Records for locating described items
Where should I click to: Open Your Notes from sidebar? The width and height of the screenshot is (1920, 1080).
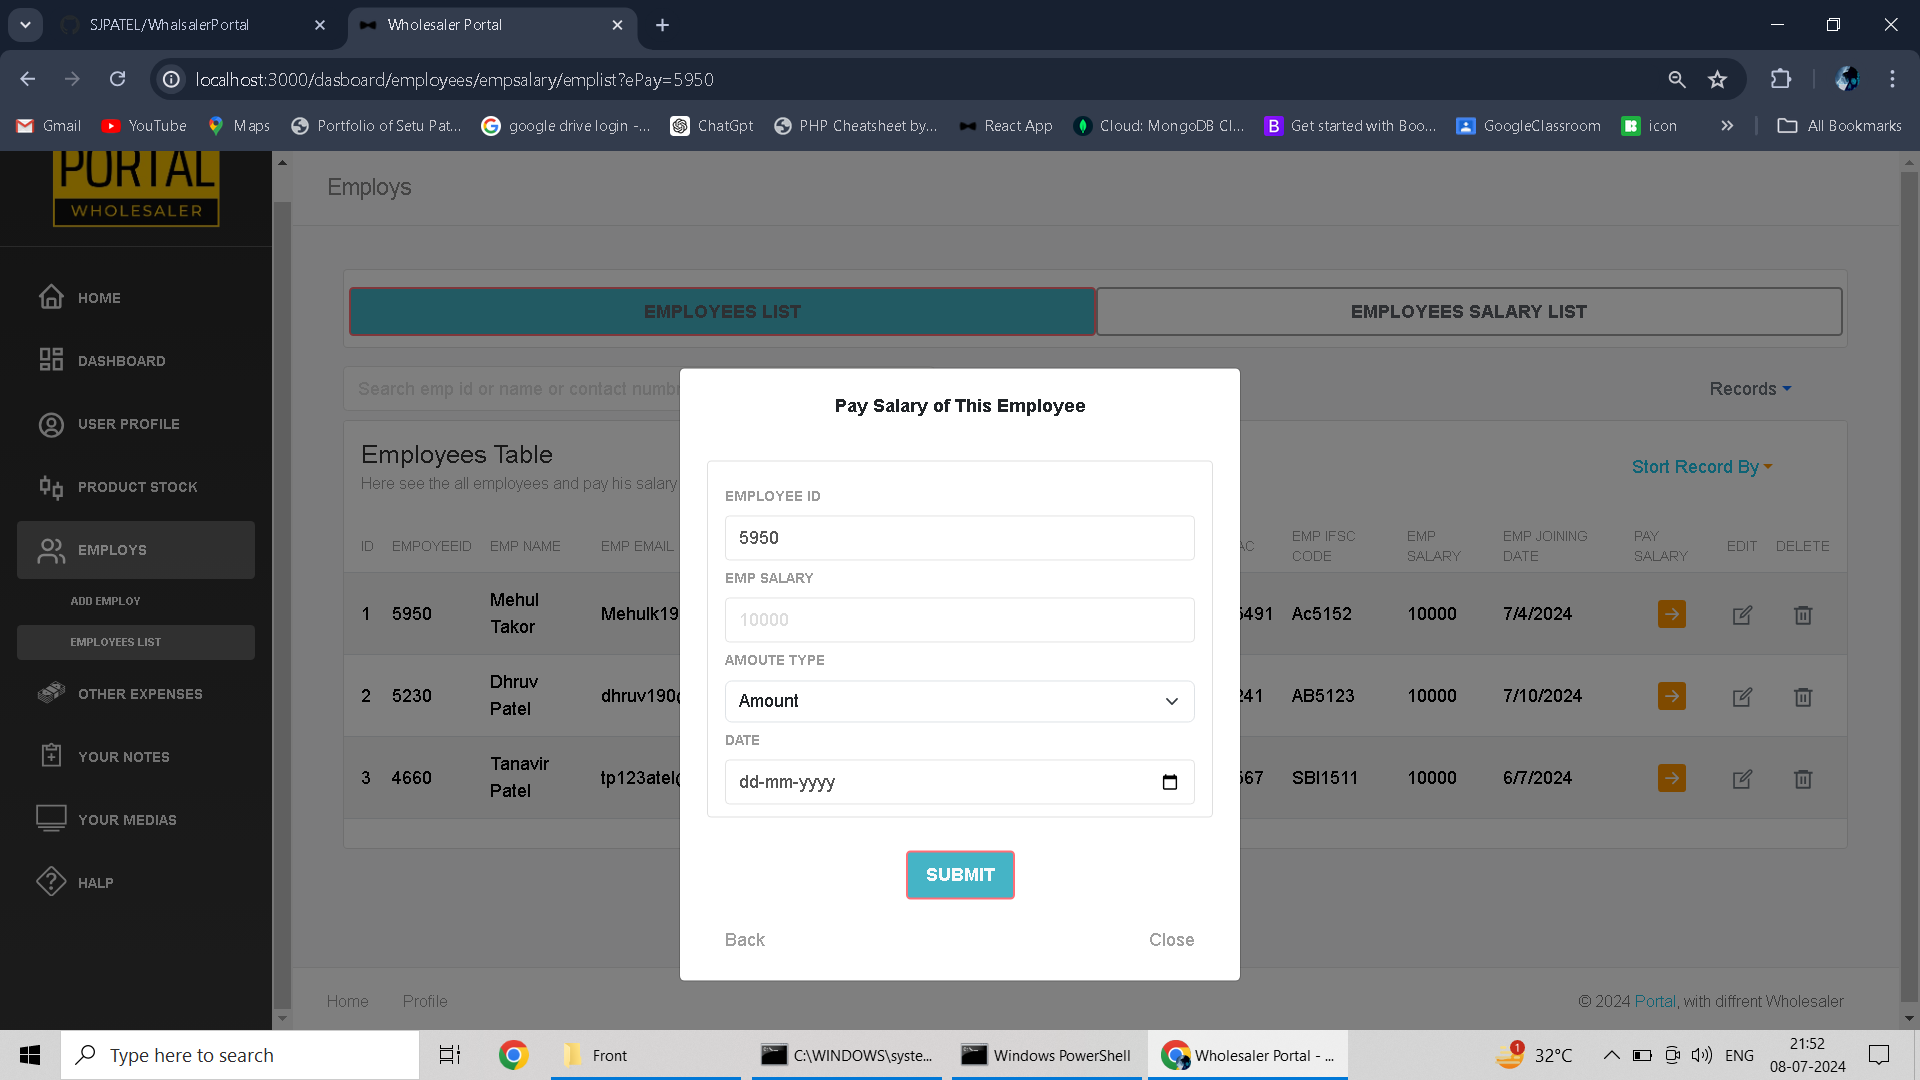[123, 757]
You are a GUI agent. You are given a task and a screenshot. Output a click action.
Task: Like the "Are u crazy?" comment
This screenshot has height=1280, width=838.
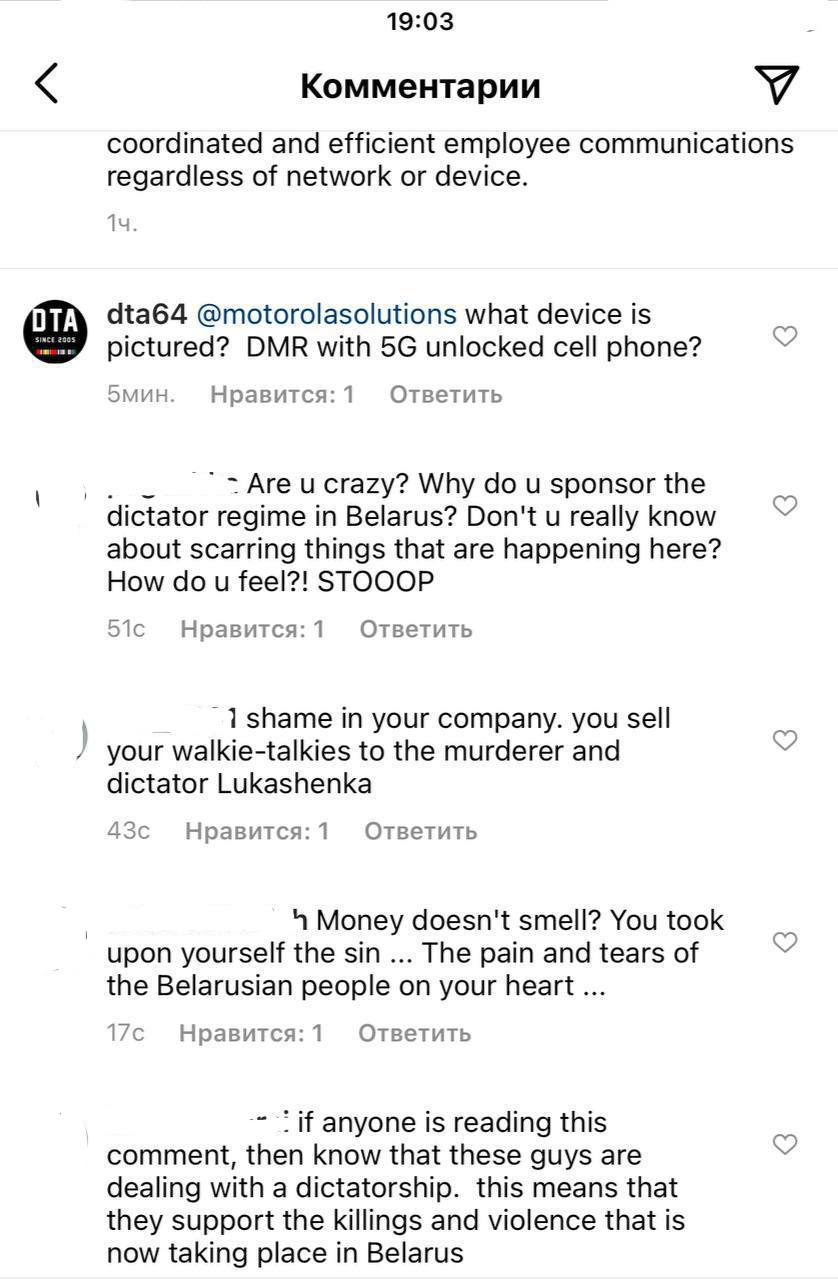tap(786, 506)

Problem statement –
Repeat the lines of the listing above word for word, omitting the pictures.

Answer –
Where should I click to: Open Your Notes from sidebar? The width and height of the screenshot is (1920, 1080).
[123, 757]
You are a GUI agent. You are given a task and a screenshot. Output a click action.
Task: Like the "Are u crazy?" comment
This screenshot has height=1280, width=838.
tap(786, 506)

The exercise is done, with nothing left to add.